Sexta-feira, 21 de abril de 2023 - 06h09
Bagé, 21.04.2023
XIV
Continua
a Marcha. Temos o Inimigo à Frente Novo Sacrifício de Bagagens. Faltam os
Víveres. Incêndios e Temporais. Escaramuças Incessantes.
A 12.05.1867, ao romper d’aurora, levantamos acampamento e, como de
véspera, recomeçou a marcha por entre a macega alta. Longas voltas tivemos de
dar para transpor o José Carlos, evitando alguns dos brejos profundos de onde
lhe nascem as águas. Avançamos para o Norte. Prometia-nos Lopes que, naquela
mesma tarde, poderíamos acampar numa garganta funda, onde nada teríamos a
temer dos paraguaios. Ao longe os víamos também a procurar passagem, mas como
quem não mostrava conhecer, tanto quanto nós, o terreno por onde nos seguiam.
Alentou-nos o dia todo a esperança de bom acampamento; demonstrava o nosso Guia
plena segurança, apontando-nos os fogos que os paraguaios haviam acendido em vários
pontos e procurando demonstrar-nos que ainda desta vez não conseguiriam
barrar-nos o caminho. Graças a ele conservávamos a dianteira embora
estivéssemos a ponto de perdê-la. No momento em que o Sol, já declinando,
tornara-nos a marcha menos penosa, mandou o Comandante da artilharia prevenir
ao Coronel que os animais atrelados aos canhões estavam exaustos, havendo-se
mesmo deitado alguns.
Nem eles nem o pequeno resto de rebanho, que
ainda conservávamos, nada tinham podido comer ou beber desde a noite de
12.05.1867. Tornou-se, pois, forçoso estacarmos. Paramos; nada mais havia a
fazer. Estabeleceu-se a coluna sobre pequena elevação, em parte coberto de
mato à extremidade do qual havia uma fonte.
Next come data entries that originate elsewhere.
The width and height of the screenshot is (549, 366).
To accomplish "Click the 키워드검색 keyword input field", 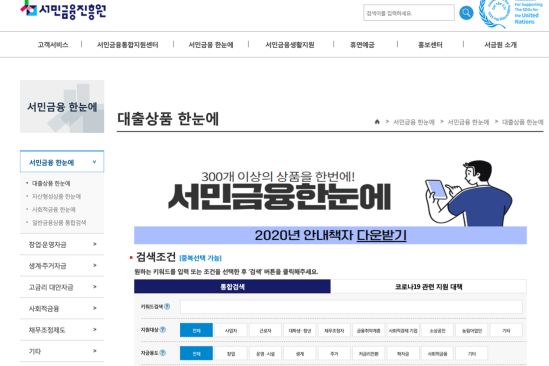I will click(351, 307).
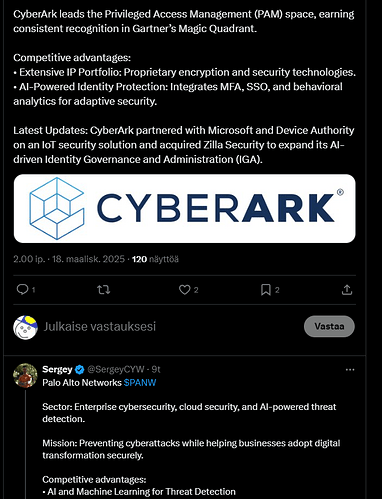Click the reply count number 1
Image resolution: width=382 pixels, height=499 pixels.
(x=33, y=290)
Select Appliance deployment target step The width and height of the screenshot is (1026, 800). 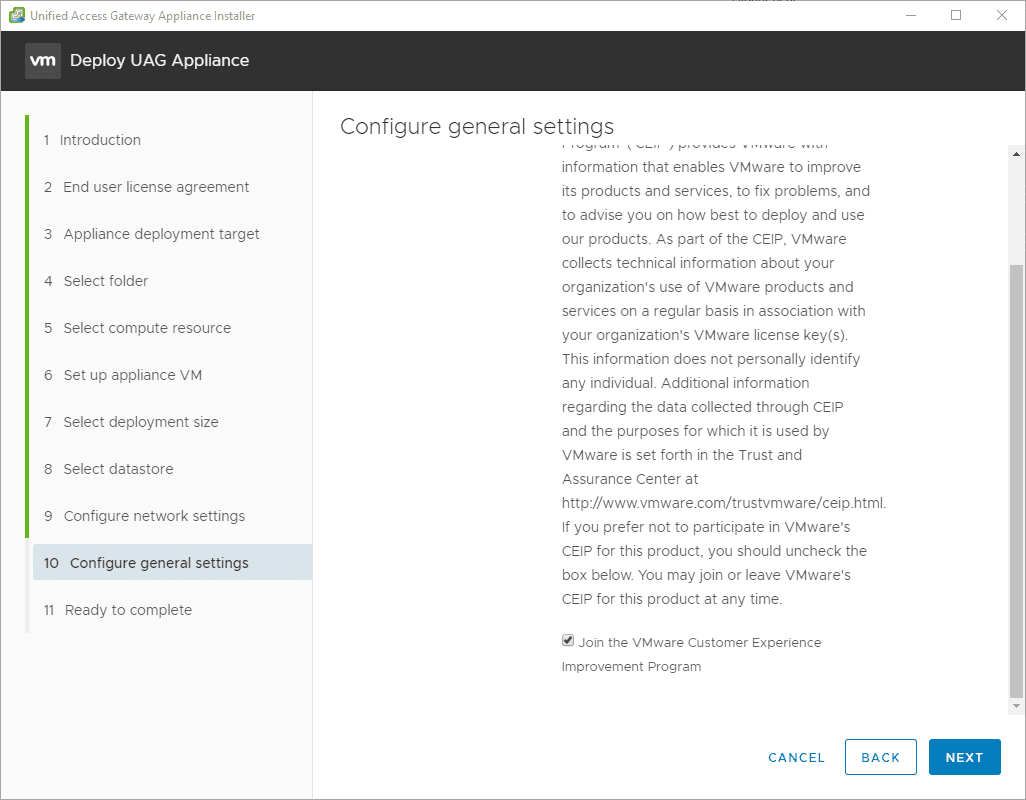coord(161,234)
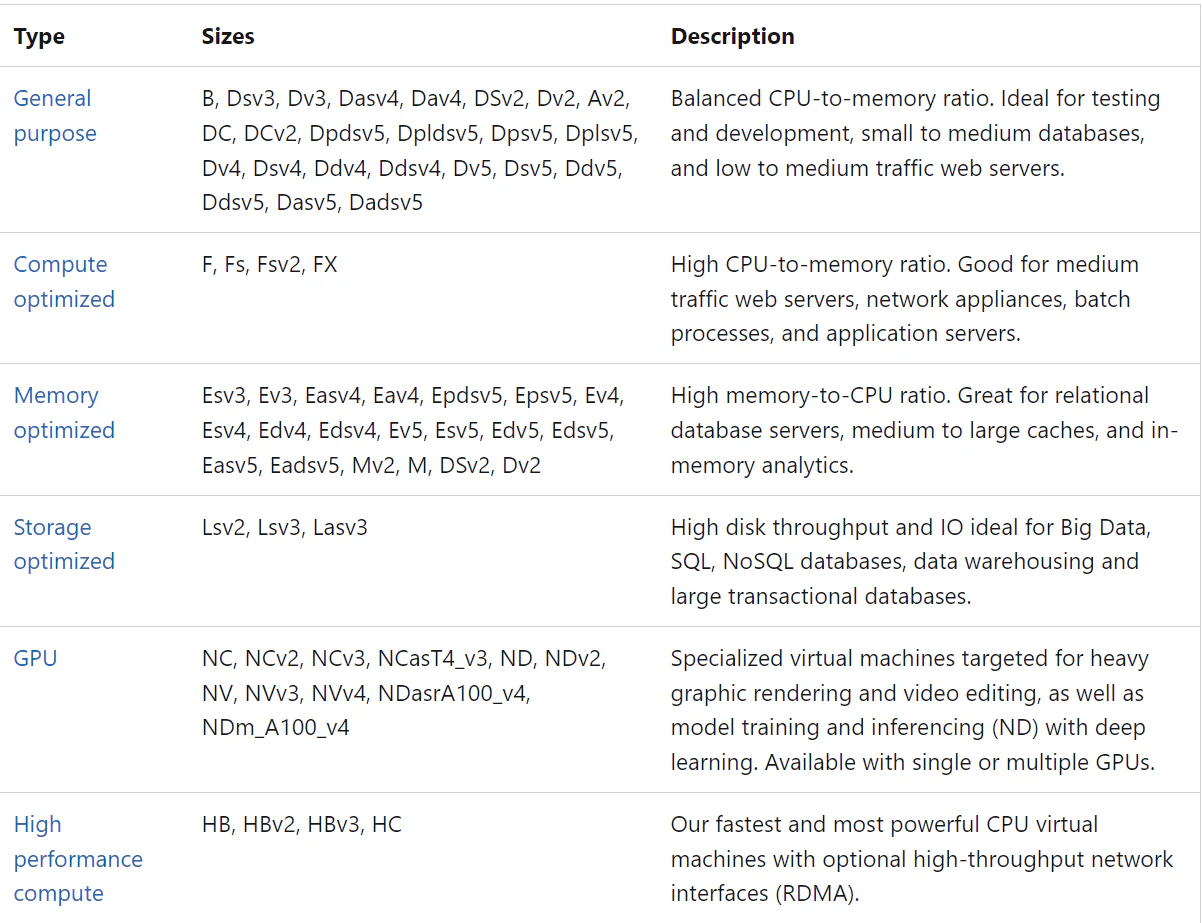Click the High memory-to-CPU ratio description
Image resolution: width=1202 pixels, height=923 pixels.
click(x=925, y=430)
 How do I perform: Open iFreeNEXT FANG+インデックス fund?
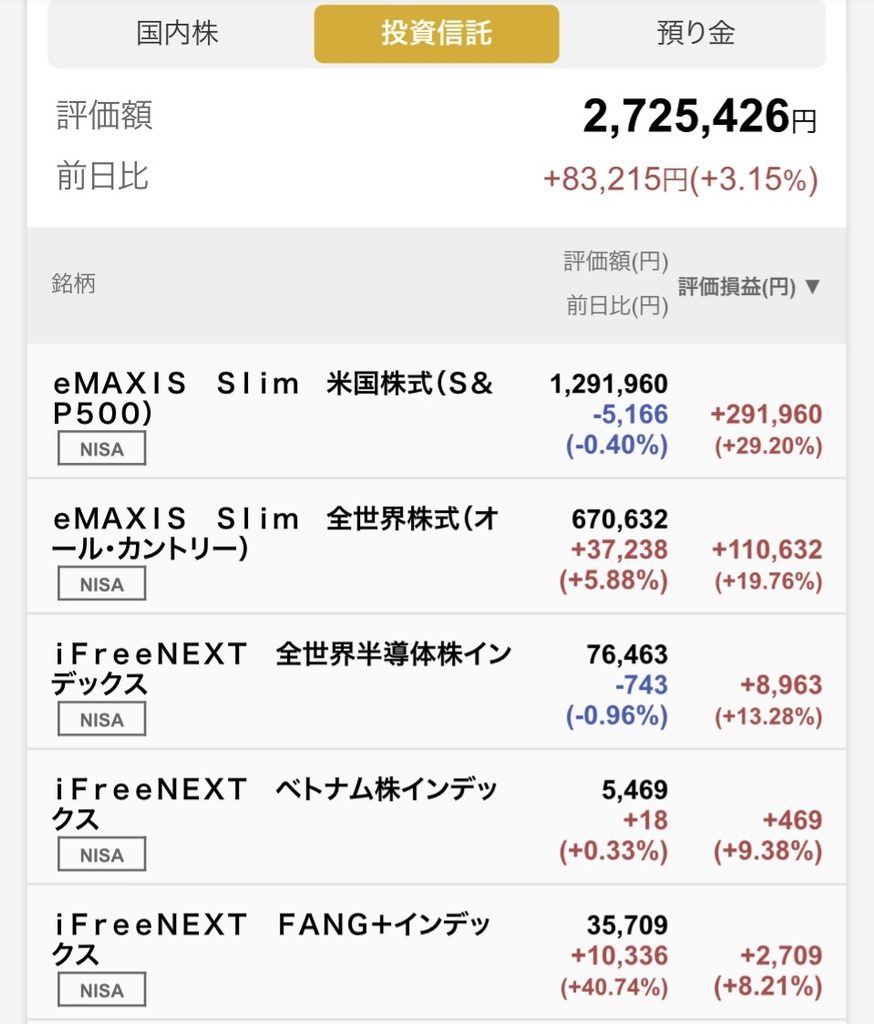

Apenas ali nos instaláramos, começaram as
lufadas de vento Sul, que soprava rijo, a trazer-nos de longe o calor do fogo
que ao nosso encalço progredia no campo. Já Lopes, porém, pusera em movimento
todo o pessoal, de que podia dispor, ordenando que a toda a pressa se cortasse
a macega, em torno de nós, e fosse carregada o mais longe possível.
Ele próprio, a tudo atendendo, providenciou
para que os soldados vigorosamente a cobrissem de terra e a calcassem bem, o
que se não pôde executar sem muito sofrimento e grandes esforços dos
trabalhadores. Era para nós questão de vida e morte e as ordens do Guia não
representavam senão a expressão da mais rigorosa necessidade.
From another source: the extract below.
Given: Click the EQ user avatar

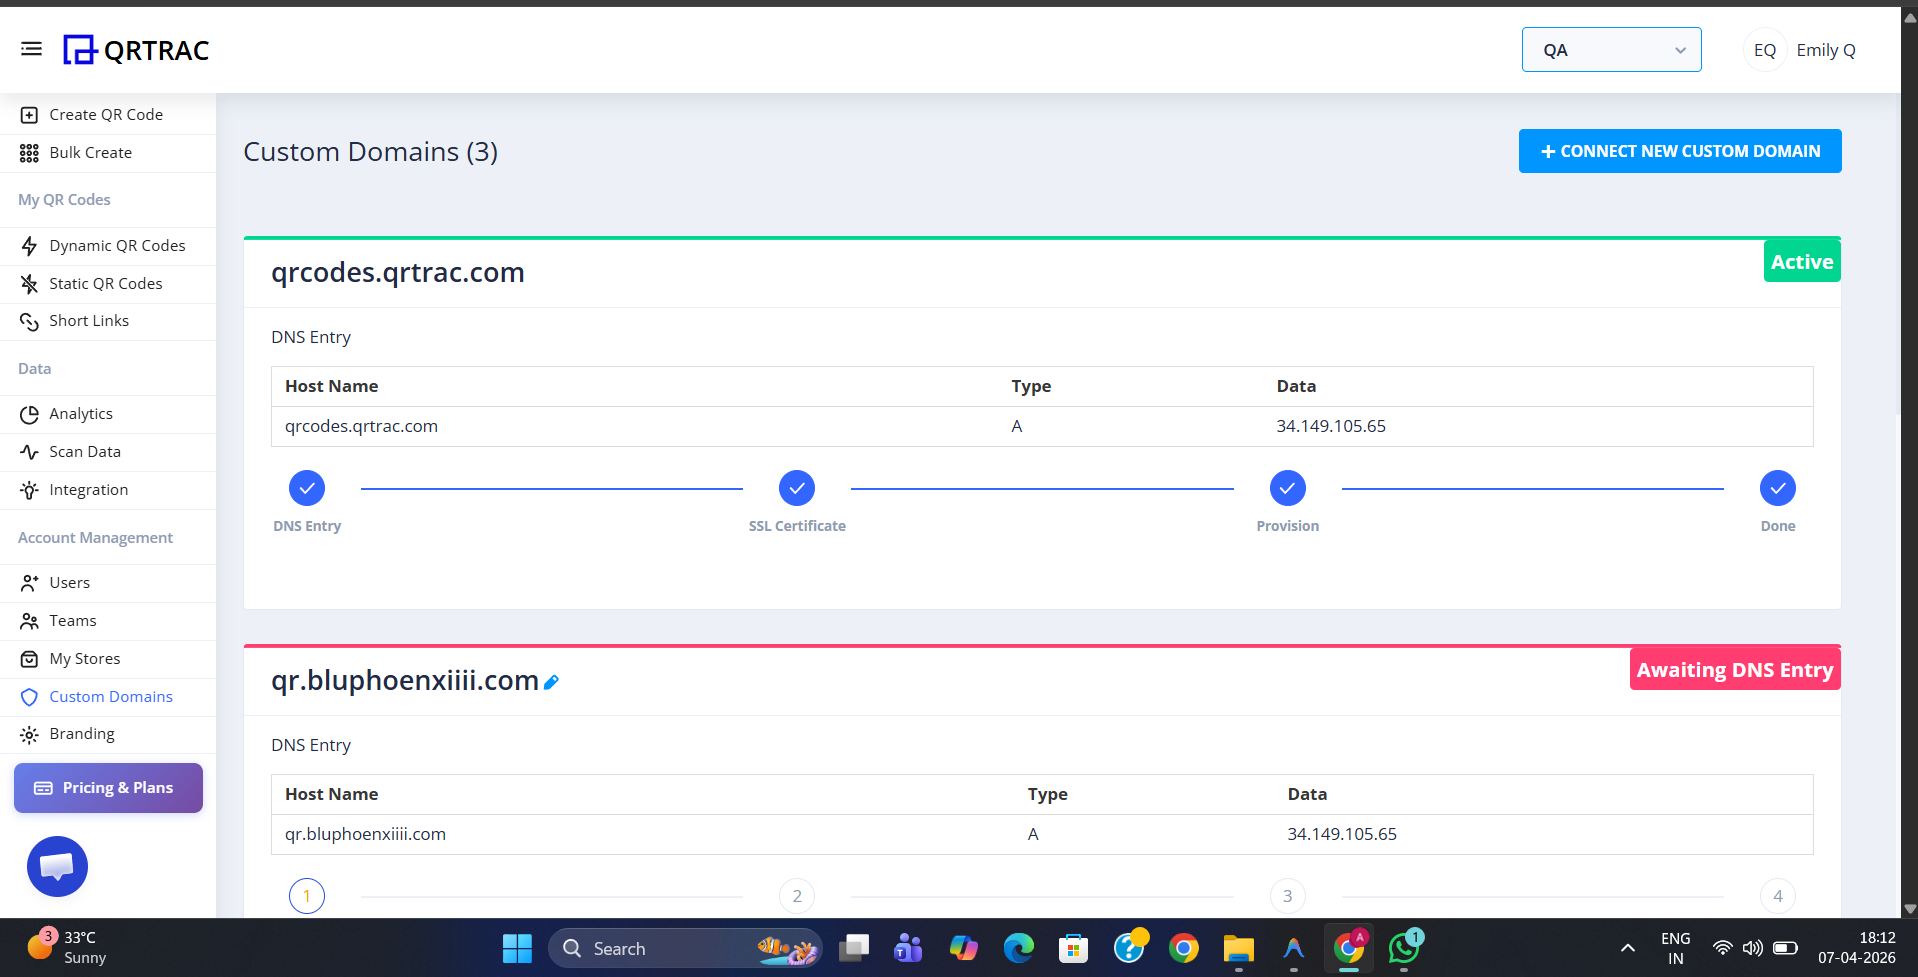Looking at the screenshot, I should click(x=1764, y=50).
Lopes, a grande personalidade para nós
outros, nesta cena do incêndio da macega, dando ordens por toda a parte,
multiplicando-se, projetando-se sobre a cortina de chamas, ou desaparecendo, em
suas soluções de continuidade, não era uma figura de mera teatralidade. Sem
ele nos perderíamos!
A não serem tantas precauções, a
fumaça nos asfixiaria; depois, quando o fogo nos chegou, quando folhas e
galhos, amontoados em torno de nosso refúgio, acabaram, apesar de todas as
precauções, por inflamar-se, a seu turno, dali saíram imensas línguas de fogo
que como nos lambiam, ora alçando-se ao céu, ora deprimidas pelas correntes de
ar variáveis e rápidas, que as impeliam, silvando furiosamente por cima de
nossas cabeças.
Vários homens sofreram queimaduras profundas
e um até caiu morto, asfixiado. Afinal este inimigo, esgotado pela própria
violência e não achando mais alimento perto de nós, começou a afastar-se, continuando
o caminho para o Norte. Quando nossa gente, extenuada e morrendo de sede, após
esta luta acrescida à fadiga da marcha, correu à fonte vizinha do acampamento,
ali achou os paraguaios emboscados. Nada menos de duas Companhias foram precisas
para desalojá-los.
Aos últimos clarões do dia vimos este
destacamento que se formara a certa distância, juntar-se ao grosso dos
esquadrões inimigos, que em boa ordem desfilavam, bandeiras desfraldadas, ao
toque dos clarins, evidentemente para nos provocar e, apressando-se, ao que nos
pareceu, em ocupar o local exatamente onde a princípio quisera Lopes acampar.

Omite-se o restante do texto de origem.